Dairemizce istinaf incelemesi, 6100 sayılı HMK’nın 355. madde hükmü uyarınca istinaf dilekçesinde belirtilen sebeplerle sınırlı olarak ve kamu düzenine aykırı hususların olup olmadığı gözetilerek yapılmıştır.
HMK’nın 359/3 maddesi uyarınca; dosya kapsamındaki yazı, belge ve bilgilere, yasaya uygun gerektirici nedenlere, ilk derece mahkemesi kararının gerekçesinde dayanılan delillerle, delillerin tartışılması sonucu maddi olay ve hukuki değerlendirmede usul ve yasaya aykırı bir yön bulunmadığı, HMK’nın 355/1 maddesi gereği incelemenin istinaf dilekçesinde belirtilen sebeplerle sınırlı olarak yapılıp, re’sen gözetilmesi gereken, kamu düzenine herhangi bir aykırılığın da bulunmadığı, davacının davalı kooperatife 19/04/2004 tarihinde daire satın almak için peşin ödediği 62.000,00 TL’nin tahsili için Antalya 2. Asliye Hukuk Mahkemesi’nin … Esas sayılı dosyasında açtığı alacak davasının kabulü üzerine mahkeme ilamını davalı kooperatif aleyhine icraya koyduğu ve davacının davalı kooperatife ödediği aidat borçlarını geri alabilmek için de kooperatif aleyhine icra takipleri yaptığı, bu haliyle davacının kooperatife olan yükümlülüklerini yerine getirmediği gibi peşin ödemeli satın aldığı dairenin başkasına devredildiğini bilerek üyelik ilişkisini sürdürdüğü, kooperatifçe kendisine fiilen tahsis edilen daireyi ihtirazi kayıt koymaksızın kabul ederek bu daireden yararlandığı, dairenin kendi tasarrufunda olmadığını ispat edemediği hususlarının anlaşılması karşısında verilen karar usul ve esas yönünden hukuka uygun olduğundan ve davacı vekilinin istinaf itirazları yerinde görülmediğinden HMK’nın 353/1-b-1 maddesi gereğince istinaf başvurusunun esastan reddine karar vermek gerekmiş ve aşağıdaki şekilde hüküm kurulmuştur.
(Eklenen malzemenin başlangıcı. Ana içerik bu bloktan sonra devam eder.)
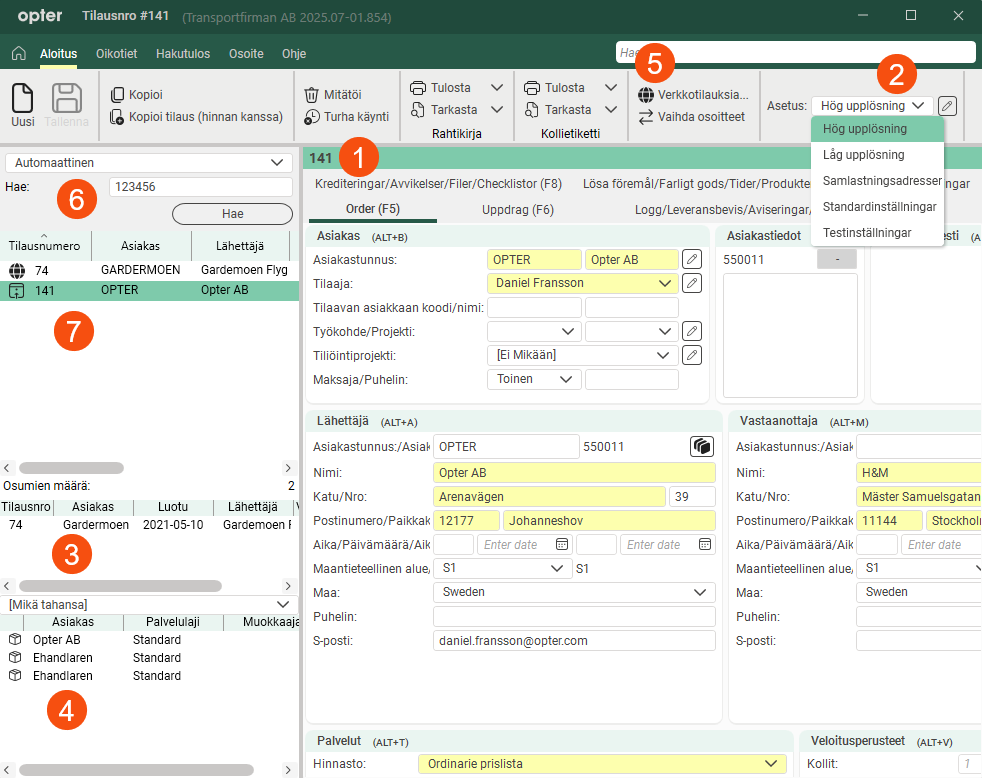Edit Tilaaja with the pencil icon

pos(691,283)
HÜKÜM:Gerekçesi yukarıda açıklandığı üzere;
1-Davacı vekilinin ilk derece mahkemesi kararına ilişkin istinaf başvurusunun HMK’nın 353/1-b-1 maddesi uyarınca ESASTAN REDDİNE,
2-492 sayılı Harçlar Kanunu gereğince alınması gerekli 269,85 TL maktu istinaf karar harcından peşin olarak yatırılan 59,30 TL harcın mahsubu ile bakiye 210,55 TL istinaf karar harcının davacı taraftan tahsili ile Hazine’ye GELİR KAYDINA, harç tahsil müzekkeresinin ilk derece mahkemesince YAZILMASINA,
3-Davacının istinaf başvurusu nedeniyle yaptığı yargılama masraflarının kendi üzerinde BIRAKILMASINA,
4-Kullanılmayan istinaf gider avansının 6100 sayılı HMK’nın 333. maddesi uyarınca ilk derece mahkemesince ilgilisine İADESİNE,
5-İstinaf incelemesi dosya üzerinden yapıldığından davalı lehine vekalet ücreti takdirine YER OLMADIĞINA,
6-Kararın ilk derece mahkemesi tarafından taraflara TEBLİĞİNE,
Dair, 6100 sayılı HMK’nın 352/1-b maddesi gereğince dosya üzerinde yapılan inceleme sonucunda oybirliğiyle ve 6100 sayılı HMK’nın 362/1-a maddesi gereğince dava değerinin 238.730,00 TL’nin altında olması nedeniyle kesin olarak karar verildi.